_PROBLEM DETAILS_
Copy out each line of the material in which the word "opens" can be found.

_RECORDS SUPPLIED_
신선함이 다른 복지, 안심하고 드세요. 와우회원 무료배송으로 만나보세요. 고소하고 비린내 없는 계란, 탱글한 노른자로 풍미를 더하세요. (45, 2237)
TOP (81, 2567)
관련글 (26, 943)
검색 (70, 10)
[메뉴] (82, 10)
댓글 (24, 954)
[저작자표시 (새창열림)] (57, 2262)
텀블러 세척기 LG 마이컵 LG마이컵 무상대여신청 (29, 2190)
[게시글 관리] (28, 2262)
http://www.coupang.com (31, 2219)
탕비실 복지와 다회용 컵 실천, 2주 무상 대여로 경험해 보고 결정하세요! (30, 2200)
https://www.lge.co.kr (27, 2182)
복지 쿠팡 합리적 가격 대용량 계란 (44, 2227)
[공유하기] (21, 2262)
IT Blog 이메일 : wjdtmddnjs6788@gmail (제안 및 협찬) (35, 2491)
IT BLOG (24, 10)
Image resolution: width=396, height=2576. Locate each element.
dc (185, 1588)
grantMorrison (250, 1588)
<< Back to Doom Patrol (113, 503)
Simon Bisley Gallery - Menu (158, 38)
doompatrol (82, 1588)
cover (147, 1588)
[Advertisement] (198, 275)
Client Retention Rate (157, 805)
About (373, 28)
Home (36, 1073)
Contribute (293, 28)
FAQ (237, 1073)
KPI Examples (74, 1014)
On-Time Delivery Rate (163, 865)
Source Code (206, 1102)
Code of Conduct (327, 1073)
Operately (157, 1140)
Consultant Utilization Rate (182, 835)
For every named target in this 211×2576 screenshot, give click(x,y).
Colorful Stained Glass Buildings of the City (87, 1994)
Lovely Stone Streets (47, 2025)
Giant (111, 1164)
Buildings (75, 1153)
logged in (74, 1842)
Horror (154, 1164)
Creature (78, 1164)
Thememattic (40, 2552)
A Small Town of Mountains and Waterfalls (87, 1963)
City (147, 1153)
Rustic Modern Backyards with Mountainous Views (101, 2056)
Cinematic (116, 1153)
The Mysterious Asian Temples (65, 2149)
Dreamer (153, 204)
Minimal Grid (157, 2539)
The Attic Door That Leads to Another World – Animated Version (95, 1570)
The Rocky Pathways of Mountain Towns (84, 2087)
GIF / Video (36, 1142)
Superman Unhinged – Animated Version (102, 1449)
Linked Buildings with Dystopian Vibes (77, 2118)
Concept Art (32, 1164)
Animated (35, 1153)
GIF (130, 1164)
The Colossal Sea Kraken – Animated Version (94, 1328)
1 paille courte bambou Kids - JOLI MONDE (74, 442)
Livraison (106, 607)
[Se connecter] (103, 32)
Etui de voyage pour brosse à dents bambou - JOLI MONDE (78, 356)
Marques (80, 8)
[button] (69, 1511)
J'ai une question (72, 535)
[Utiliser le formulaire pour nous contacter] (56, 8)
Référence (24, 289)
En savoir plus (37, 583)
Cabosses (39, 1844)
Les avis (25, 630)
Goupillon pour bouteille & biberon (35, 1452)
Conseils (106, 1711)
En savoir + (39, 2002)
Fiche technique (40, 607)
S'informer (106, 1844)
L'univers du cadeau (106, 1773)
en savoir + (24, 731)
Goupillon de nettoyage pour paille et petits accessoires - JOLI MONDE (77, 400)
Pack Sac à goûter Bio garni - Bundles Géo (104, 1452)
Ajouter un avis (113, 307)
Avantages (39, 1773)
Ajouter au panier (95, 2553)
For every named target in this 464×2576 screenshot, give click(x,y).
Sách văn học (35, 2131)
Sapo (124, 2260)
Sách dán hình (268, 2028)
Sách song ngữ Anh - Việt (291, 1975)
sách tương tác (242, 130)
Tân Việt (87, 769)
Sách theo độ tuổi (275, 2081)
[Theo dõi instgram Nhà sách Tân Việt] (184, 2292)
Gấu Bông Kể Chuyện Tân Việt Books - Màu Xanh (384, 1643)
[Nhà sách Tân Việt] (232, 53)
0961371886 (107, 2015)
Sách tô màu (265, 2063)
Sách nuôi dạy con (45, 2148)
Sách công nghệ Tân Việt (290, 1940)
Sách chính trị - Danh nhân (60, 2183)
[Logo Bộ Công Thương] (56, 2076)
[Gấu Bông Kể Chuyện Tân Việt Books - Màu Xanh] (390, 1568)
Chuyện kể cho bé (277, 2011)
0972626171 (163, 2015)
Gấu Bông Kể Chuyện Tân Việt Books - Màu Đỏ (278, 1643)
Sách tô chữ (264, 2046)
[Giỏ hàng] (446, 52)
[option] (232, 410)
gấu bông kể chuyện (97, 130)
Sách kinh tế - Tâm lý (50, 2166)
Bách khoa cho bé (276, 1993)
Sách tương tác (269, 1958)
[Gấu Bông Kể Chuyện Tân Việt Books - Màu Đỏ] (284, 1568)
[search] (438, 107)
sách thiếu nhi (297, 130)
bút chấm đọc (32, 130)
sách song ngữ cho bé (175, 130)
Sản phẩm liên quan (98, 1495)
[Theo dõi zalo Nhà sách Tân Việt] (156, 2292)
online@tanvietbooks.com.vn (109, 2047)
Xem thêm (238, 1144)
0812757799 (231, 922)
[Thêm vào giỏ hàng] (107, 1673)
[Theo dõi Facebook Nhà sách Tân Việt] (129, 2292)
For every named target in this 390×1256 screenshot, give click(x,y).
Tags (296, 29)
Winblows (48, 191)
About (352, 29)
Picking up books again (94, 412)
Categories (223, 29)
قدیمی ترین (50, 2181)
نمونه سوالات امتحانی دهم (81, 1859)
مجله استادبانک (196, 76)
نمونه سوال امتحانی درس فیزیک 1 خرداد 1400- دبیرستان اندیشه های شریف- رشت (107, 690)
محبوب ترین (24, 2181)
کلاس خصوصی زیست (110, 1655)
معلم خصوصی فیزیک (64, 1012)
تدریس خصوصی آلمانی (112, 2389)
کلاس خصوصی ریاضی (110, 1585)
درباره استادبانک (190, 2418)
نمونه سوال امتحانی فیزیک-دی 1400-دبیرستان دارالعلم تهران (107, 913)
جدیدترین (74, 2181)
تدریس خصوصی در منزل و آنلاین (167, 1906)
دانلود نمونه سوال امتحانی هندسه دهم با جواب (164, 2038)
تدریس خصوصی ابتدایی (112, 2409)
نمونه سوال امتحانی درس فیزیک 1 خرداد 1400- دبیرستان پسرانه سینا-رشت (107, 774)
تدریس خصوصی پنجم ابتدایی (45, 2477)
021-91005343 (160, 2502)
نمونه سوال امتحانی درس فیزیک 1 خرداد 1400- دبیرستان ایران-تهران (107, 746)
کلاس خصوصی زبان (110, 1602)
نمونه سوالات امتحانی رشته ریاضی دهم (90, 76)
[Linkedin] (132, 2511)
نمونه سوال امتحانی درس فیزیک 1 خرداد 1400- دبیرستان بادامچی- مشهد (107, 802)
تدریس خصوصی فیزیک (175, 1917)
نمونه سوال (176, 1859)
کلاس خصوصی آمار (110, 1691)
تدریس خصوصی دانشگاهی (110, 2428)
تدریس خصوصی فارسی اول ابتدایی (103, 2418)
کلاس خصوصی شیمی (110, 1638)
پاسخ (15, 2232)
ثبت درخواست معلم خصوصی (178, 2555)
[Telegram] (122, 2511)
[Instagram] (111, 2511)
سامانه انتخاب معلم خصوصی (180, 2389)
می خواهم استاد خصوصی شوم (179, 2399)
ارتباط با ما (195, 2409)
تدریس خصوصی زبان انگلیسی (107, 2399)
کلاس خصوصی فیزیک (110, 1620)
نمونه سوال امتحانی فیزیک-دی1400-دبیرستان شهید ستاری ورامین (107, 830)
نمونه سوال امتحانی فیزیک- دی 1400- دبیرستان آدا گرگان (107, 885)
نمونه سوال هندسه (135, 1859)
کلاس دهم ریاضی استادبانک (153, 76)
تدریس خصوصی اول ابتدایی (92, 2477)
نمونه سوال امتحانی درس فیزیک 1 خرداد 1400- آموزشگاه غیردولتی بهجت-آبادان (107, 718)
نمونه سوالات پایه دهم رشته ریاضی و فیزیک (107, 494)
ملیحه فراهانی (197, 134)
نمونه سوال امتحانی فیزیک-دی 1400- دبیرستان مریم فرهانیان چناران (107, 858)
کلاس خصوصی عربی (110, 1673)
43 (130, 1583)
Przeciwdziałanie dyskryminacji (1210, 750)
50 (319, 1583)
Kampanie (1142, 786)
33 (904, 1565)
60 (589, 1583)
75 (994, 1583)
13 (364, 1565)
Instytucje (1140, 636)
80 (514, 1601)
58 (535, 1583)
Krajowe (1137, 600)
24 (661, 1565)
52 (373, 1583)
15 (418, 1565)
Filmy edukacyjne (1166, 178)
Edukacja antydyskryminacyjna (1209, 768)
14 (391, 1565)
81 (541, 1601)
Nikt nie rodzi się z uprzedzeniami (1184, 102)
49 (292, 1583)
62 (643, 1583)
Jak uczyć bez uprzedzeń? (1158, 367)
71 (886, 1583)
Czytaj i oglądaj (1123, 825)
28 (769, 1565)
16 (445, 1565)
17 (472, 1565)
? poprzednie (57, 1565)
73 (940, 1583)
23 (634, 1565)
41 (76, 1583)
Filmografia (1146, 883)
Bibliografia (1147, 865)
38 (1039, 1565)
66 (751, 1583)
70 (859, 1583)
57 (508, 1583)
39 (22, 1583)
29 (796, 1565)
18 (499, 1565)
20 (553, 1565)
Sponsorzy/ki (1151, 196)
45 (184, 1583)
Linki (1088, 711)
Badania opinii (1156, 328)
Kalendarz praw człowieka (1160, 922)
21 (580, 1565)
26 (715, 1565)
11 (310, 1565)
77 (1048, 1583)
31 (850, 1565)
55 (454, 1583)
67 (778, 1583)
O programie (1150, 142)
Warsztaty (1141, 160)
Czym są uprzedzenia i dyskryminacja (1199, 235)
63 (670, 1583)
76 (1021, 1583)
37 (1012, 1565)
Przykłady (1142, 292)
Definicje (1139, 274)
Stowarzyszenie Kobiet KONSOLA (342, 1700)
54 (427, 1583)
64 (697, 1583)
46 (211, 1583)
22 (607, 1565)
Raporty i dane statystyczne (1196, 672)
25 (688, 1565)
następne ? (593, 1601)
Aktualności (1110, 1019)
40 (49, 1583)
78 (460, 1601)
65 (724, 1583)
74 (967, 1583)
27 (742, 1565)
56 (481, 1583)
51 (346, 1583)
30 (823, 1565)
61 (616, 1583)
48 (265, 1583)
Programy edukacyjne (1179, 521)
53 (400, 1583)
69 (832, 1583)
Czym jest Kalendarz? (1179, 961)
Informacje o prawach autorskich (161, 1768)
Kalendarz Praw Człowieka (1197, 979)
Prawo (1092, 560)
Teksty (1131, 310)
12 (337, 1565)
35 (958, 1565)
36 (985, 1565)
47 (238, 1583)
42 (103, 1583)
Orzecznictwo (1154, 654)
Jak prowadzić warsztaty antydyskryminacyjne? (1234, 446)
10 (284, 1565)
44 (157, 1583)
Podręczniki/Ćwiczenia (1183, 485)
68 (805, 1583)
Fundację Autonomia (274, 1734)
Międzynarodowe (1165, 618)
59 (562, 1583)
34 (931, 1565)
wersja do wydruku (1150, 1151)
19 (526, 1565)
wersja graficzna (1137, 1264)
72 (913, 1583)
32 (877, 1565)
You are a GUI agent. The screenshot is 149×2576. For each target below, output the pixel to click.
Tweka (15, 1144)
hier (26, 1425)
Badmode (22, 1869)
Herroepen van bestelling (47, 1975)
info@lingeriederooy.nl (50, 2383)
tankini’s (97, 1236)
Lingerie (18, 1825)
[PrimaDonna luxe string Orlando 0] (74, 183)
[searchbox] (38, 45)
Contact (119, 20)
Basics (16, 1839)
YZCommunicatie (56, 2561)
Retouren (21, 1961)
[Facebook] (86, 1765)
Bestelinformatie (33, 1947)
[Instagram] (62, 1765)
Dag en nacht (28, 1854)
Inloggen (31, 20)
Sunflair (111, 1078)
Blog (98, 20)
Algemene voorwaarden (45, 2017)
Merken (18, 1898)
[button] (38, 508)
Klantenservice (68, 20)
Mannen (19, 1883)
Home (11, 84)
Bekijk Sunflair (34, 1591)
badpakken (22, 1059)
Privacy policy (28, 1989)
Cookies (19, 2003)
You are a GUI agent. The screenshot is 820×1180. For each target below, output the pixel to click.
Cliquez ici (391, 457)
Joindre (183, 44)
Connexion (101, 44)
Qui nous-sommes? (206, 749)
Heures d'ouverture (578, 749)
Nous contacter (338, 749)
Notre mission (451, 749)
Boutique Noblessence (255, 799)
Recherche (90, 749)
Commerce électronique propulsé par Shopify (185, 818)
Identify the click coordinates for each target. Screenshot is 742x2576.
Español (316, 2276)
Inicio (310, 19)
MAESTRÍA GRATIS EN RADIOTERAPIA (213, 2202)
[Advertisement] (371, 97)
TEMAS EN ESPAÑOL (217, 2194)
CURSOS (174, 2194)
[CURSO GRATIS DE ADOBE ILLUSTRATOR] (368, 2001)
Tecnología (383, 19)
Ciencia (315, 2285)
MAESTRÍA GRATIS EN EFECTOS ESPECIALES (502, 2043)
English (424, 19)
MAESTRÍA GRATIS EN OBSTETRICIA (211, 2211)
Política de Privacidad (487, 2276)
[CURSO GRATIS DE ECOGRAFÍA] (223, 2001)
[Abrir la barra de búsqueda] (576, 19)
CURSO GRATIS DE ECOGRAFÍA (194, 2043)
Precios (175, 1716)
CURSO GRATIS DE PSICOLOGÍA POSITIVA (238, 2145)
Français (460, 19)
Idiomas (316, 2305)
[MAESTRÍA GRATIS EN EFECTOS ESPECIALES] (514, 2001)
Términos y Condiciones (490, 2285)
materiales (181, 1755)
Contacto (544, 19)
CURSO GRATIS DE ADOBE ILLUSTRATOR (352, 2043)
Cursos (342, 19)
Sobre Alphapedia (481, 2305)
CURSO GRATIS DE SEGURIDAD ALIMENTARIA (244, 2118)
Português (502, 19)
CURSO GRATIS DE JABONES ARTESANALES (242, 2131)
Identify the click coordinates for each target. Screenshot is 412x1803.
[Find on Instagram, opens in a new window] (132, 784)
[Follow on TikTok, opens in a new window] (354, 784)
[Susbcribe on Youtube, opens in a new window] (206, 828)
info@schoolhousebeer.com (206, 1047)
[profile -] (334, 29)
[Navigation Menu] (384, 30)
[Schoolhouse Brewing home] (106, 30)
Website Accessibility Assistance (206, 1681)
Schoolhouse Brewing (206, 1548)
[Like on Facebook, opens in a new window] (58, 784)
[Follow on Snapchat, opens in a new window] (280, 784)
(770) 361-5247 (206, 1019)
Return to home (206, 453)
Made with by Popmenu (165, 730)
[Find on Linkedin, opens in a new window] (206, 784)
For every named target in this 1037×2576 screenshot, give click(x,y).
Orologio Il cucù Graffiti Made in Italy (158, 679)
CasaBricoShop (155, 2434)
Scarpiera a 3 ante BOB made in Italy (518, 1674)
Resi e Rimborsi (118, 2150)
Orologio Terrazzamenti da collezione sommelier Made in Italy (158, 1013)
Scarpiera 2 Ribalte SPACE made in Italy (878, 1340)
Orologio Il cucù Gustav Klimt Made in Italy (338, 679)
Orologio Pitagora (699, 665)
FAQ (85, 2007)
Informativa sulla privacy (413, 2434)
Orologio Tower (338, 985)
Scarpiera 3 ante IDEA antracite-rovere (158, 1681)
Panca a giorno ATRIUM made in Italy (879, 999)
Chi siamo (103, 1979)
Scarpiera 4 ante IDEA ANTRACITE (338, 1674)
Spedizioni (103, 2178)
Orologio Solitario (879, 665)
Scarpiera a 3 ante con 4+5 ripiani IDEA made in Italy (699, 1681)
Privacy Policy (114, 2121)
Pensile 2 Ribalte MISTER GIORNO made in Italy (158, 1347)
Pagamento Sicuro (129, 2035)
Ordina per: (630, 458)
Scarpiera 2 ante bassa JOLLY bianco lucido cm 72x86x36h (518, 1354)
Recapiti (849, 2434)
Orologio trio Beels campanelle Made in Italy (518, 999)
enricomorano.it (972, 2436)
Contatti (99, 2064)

_COMPLETED TASK_
[Find on Instagram, opens in a new window] (132, 784)
[Follow on TikTok, opens in a new window] (354, 784)
[Susbcribe on Youtube, opens in a new window] (206, 828)
[Like on Facebook, opens in a new window] (58, 784)
[Follow on Snapchat, opens in a new window] (280, 784)
[Find on Linkedin, opens in a new window] (206, 784)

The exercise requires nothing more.